No not everyone gets the "same". For example, a child who grows up in a household with chronic smokers is likely going to end up with COPD even if the child never touches a cig in his or her life. I know one kid whose parents smoke like trains; he is already on so many lung enhancement / support drugs that he'll be lucky to make 20 without COPD.



My Uncle was a P.O.W in the pacific I need not describe his diet but
it nearly killed him yet he lived to 98 and died after all that of a hospital
infection but that does not prove a thing either, I want logic and facts.

How long was he a P.O.W? Two weeks? Two months? Two years? Not everyone spent the same amount of time and so your claim he was a P.O.W without a time frame is in a way irrelevant.

I spent 14 days eating barely anything supplemented by whatever we could catch. Survival training, military. It was great fun when one eats so little that you have to wean yourself back into a regular diet by way of soup for about a week as your body can't process anything properly. I am quite sure a couch potato would have thought he or she was indeed "dying" on such a diet.


I mean certainly Americanized Japanese think the American diet is deadly, but Americans still eat it. And willingly at that.



It is illogical to say all haplotypes share the same strengths ,weaknesses ,abilities
and genetics have little to do with life or shall we burn our darwin ?

Why not? Are you an alien? Do you come from some extremely isolated population who has never married outside that group for centuries?

Population movement is so excessive nowadays, and even back in the day, for you not to carry some of these long-lived genes is only if you lived very far away and your family never married into this group. Ever.

It sort of reminds me of someone on 23&me whining about their high Italian DNA when, after I weaseled their family's geographical location in the US from them, was worth a very good laugh as that state and near where they had lived for generations had been one of the first regions to welcome Italians. Obviously no one in her believed WASP family had ever bothered mentioning someone's affair with an Italian.


I mean the excessive age is by no means uncommon all over the globe. Asfhar mentioned their relatives, I knew many in China & Japan who were well into their late 90s and their 100s. My relatives, where the Italian DNA is so remote it is indeed irrelevant, lived to be quite old aged in the 1600s and 1700s. Both my grandmothers - one whose family has been in England for a very, very long time and the other's whose father's family is incredibly old Irish - are well into their 90s. One is 99 and the other turned 102 this March.


Genes can be carried for centuries. How do you think a family of dark haired individuals for generations may suddenly have a blonde child, by magic?
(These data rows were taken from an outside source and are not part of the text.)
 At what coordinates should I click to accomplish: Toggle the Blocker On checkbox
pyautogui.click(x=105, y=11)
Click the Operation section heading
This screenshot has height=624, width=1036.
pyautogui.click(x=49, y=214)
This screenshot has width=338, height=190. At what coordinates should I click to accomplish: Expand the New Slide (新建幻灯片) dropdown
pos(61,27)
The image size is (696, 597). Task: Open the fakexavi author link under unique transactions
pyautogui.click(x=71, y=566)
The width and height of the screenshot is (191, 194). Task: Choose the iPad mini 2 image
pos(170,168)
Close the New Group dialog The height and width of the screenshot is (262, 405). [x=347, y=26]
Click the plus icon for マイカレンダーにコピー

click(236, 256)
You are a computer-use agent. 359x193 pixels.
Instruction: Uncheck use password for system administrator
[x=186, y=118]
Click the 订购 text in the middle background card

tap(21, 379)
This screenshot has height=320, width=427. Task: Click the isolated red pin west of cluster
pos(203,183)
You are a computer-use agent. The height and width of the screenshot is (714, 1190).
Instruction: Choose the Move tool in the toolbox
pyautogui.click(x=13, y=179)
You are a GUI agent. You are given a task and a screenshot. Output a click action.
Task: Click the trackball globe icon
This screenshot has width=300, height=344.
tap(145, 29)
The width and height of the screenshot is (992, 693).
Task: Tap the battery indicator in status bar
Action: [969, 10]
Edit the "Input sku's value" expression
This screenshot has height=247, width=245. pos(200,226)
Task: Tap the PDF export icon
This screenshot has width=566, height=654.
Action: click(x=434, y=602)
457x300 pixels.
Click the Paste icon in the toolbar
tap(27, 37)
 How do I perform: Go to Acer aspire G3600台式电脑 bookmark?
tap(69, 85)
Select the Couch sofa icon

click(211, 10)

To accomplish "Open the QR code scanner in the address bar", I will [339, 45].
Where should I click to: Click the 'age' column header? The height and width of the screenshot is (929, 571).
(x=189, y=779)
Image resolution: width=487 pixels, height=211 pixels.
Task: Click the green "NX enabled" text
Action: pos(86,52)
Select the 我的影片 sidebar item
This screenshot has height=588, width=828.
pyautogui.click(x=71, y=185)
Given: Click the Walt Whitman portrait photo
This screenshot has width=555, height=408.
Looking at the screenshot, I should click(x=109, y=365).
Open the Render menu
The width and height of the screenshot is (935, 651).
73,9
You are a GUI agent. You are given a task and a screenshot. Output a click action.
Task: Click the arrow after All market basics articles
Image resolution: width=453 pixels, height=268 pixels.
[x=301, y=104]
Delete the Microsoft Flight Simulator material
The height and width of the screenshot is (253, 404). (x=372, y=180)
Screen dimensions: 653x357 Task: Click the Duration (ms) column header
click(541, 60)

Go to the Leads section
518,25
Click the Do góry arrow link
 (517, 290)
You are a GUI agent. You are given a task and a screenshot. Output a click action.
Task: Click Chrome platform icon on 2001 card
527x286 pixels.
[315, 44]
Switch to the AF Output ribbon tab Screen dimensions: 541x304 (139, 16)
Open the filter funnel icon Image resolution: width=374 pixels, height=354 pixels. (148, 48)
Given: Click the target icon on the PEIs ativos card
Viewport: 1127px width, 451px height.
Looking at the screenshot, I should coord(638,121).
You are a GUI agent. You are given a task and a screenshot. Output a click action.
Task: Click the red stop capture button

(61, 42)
As Saetro mentioned there's no legit control group apparently in this study. And a study without a control group is biased and as such to be taken with a rather large grain of salt.

Gravetto-Danubian
07-23-2016, 08:42 AM
I once saw a show on people who lived very long
A common thread was (a) they didn't have children (2) lived simple lives, often vegetarian, no alcohol, no vices

Kudos to them, but I'm happy to die at 83

rock hunter
07-23-2016, 03:21 PM
Well that touched a nerve lol
Am I an alien? hummm some would say we all are but I digress

If you try that again without the inane rambling about upper class smoking garbage eating ivory towered American WASP couch potatoes with copd
and hidden Italian girlfriends with High Italian DNA then I might try and re-read it more carefully .


Calm it down

If you are saying that there are no such
thing as heredity advantageous traits
then you know not what you speak..

rock hunter
07-23-2016, 03:23 PM
Raising children is like being slowly pecked to death by chickens!